È inammissibile che la voglia di “fare coalizione”, essendo comunque forte l’esigenza legittima (ma oggi disordinata) di giustapporre una progetto alternativo a quello delle destre, istituendo paragoni tra l’accordo Pd-5 Stelle con l’alleanza politica sancita a suo tempo dall’Ulivo. Dalle parti del Nazareno ci si dovrebbe rendere conto della forzatura finanche grottesca.
Giorgio Merlo
Ma come si fa a paragonare l’Ulivo con una ipotetica alleanza tra il Partito Democratico e il partito di Beppe Grillo? Ma come è possibile confondere una bella, costruttiva ed esaltante stagione della politica italiana come quella dell’Ulivo con un periodo storico caratterizzato dal più spietato trasformismo politico e parlamentare? Faccio queste banali domande perchè qua e là si leggono riflessioni, peraltro legittime e degne di considerazione, che però confondono la politica – almeno come dovrebbe essere concepita e praticata – con la virtualità della politica. Perchè, appunto, confondere l’Ulivo e ciò che è stato e che ha rappresentato nella storia del riformismo nel nostro paese con l’alleanza organica con un partito come quello dei 5 stelle – leader incontrastato del populismo, del trasformismo, del giustizialismo e del “vaffanculismo” – ci vuole una creatività e una fantasia non comuni.
Per fermarsi all’Ulivo, ci sono almeno tre indicazioni che confermano l’impossibilità di avventurarsi con qualsiasi paragone.
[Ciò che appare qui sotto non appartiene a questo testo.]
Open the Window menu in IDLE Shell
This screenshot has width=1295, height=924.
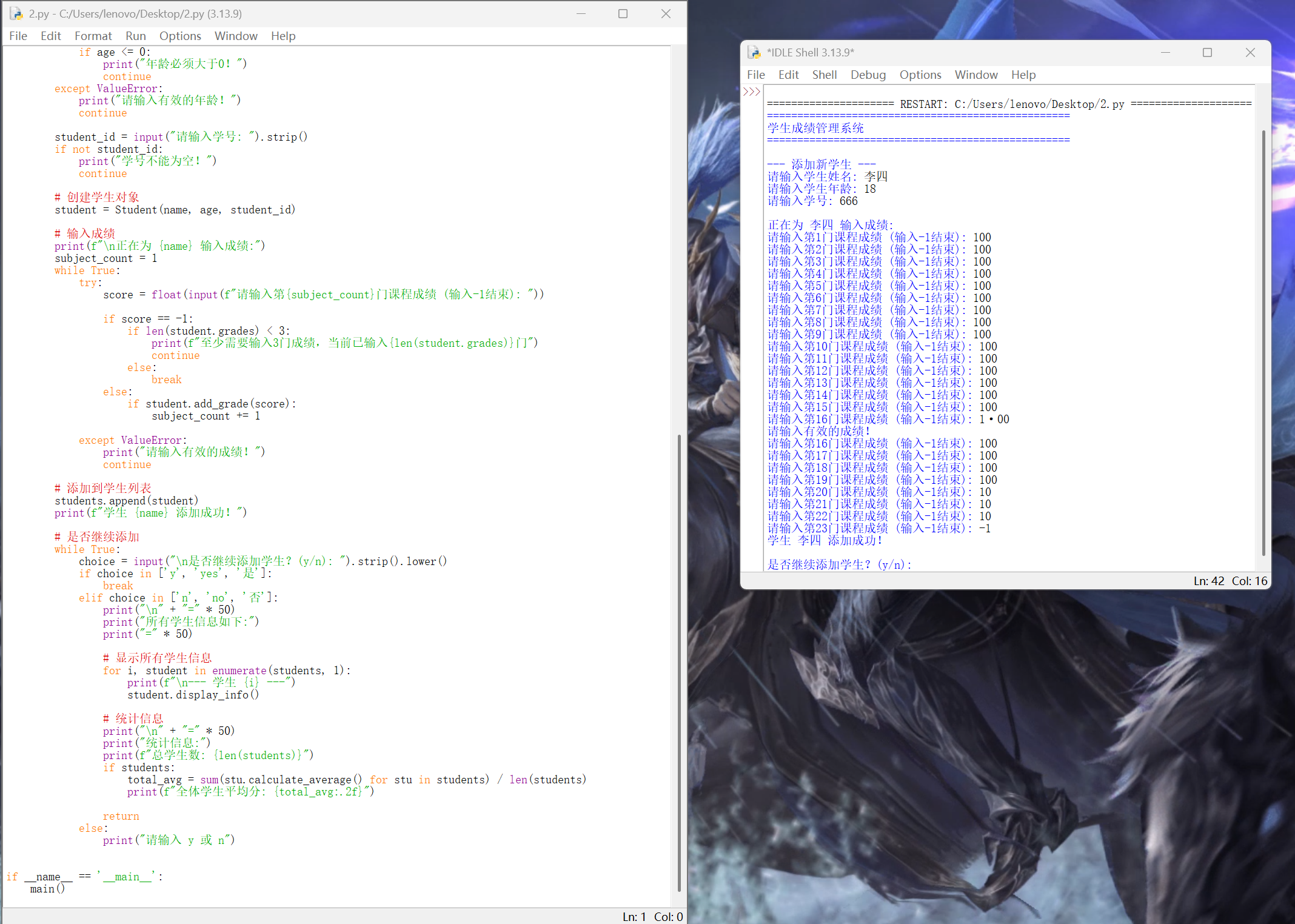click(x=976, y=75)
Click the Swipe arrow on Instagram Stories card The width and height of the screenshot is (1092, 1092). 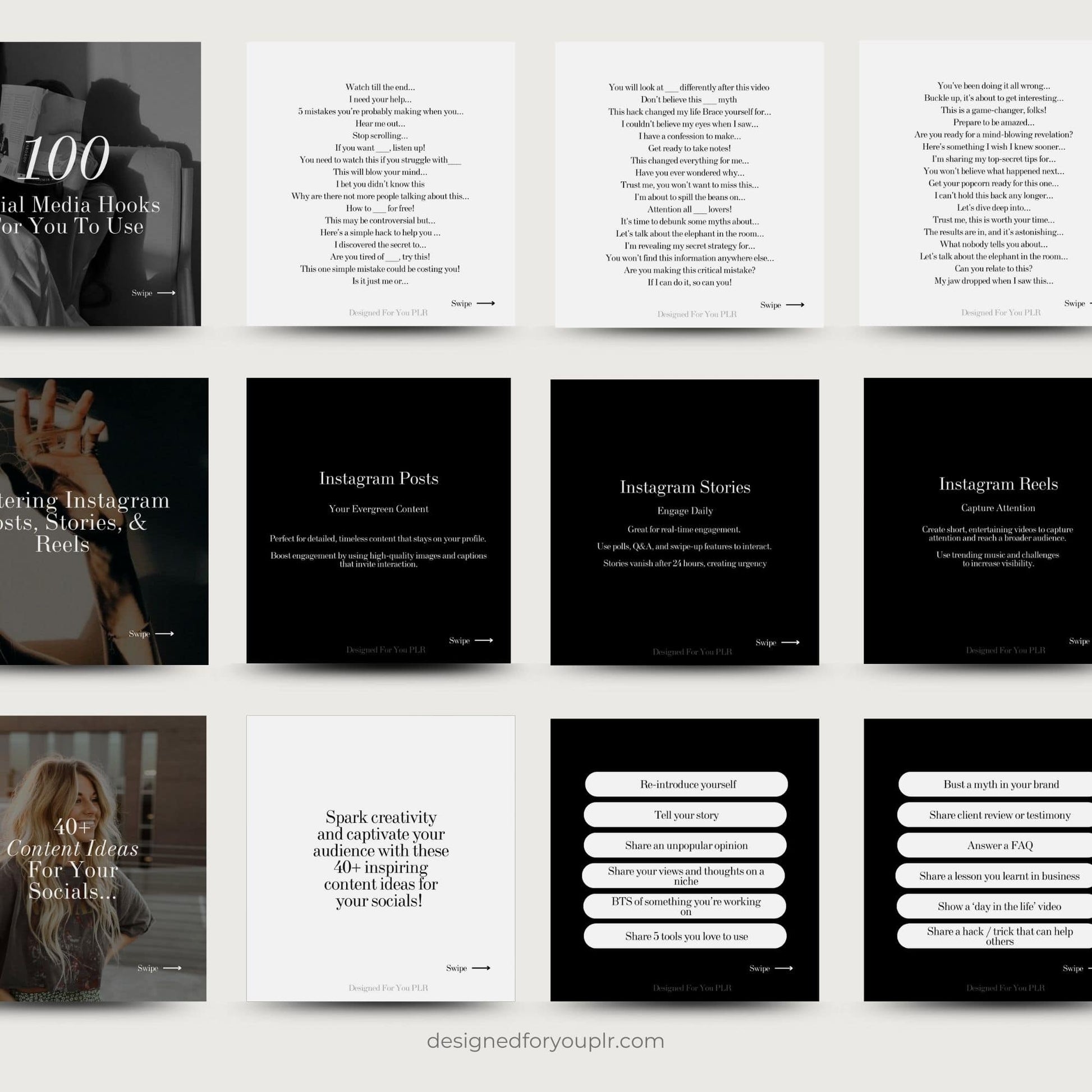tap(790, 643)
Innanzitutto l’Ulivo era una coalizione che sommava partiti e movimenti con un preciso progetto politico e di governo. Una coalizione nata, appunto, attorno ad un’idea di governo di un paese che metteva insieme le migliori culture riformiste attorno a partiti radicati nel territorio ed espressione di una precisa cultura politica. L’Ulivo non era il prodotto di una decadente stagione trasformistica unita solo da un patto di potere contro qualcuno o qualcosa. Ma, al contrario, era una alleanza tra partiti riformisti eredi delle grandi tradizioni culturali del novecento. Che, come ovvio e scontato, non ha nulla a che vedere con il populismo verbale violento di Grillo o quello “dolce” di Conte.
In secondo luogo l’Ulivo coincise con la stagione del “ritorno della politica” e, soprattutto, della “speranza della politica”. Ma secondo voi, seriamente, c’è qualcuno in Italia che pensa che l’alleanza con Grillo, Toninelli, Bonafede, Taverna e via discorrendo coincida con il ritorno della politica? Almeno di quella politica che si riconosce nella tradizione del cattolicesimo democratico, popolare e sociale? O di altre culture riformiste e democratiche?
In ultimo, ma non per ordine di importanza, l’Ulivo si è caratterizzato anche e soprattutto per la qualità di larga parte della sua classe dirigente. Certo, è stata una stagione breve ma, comunque sia, intensa e profonda. Una classe dirigente preparata, competente e capace di affrontare le sfide di quel periodo storico dando risposte precise e pertinenti. Una classe dirigente realmente espressiva di una cultura politica e riconosciuta come tale dalla pubblica opinione. Altrochè “uno vale uno” e l’esaltazione della improvvisazione, della casualità e della inesperienza.
Ora, per concludere e senza infierire eccessivamente, sarebbe auspicabile che anche qualche dirigente Dem ci risparmiasse simili paragoni pur di mettere in piedi una coalizione “contro le destre”, il “rischio fascista”, il ritorno di un possibile clima “illiberale e dittatoriale” e via vagheggiando. Ognuno faccia le coalizioni che vuole, come ovvio, ma senza confondere il reale con il virtuale. Cioè, senza paragonare l’Ulivo con l’alleanza con il partito di Beppe Grillo.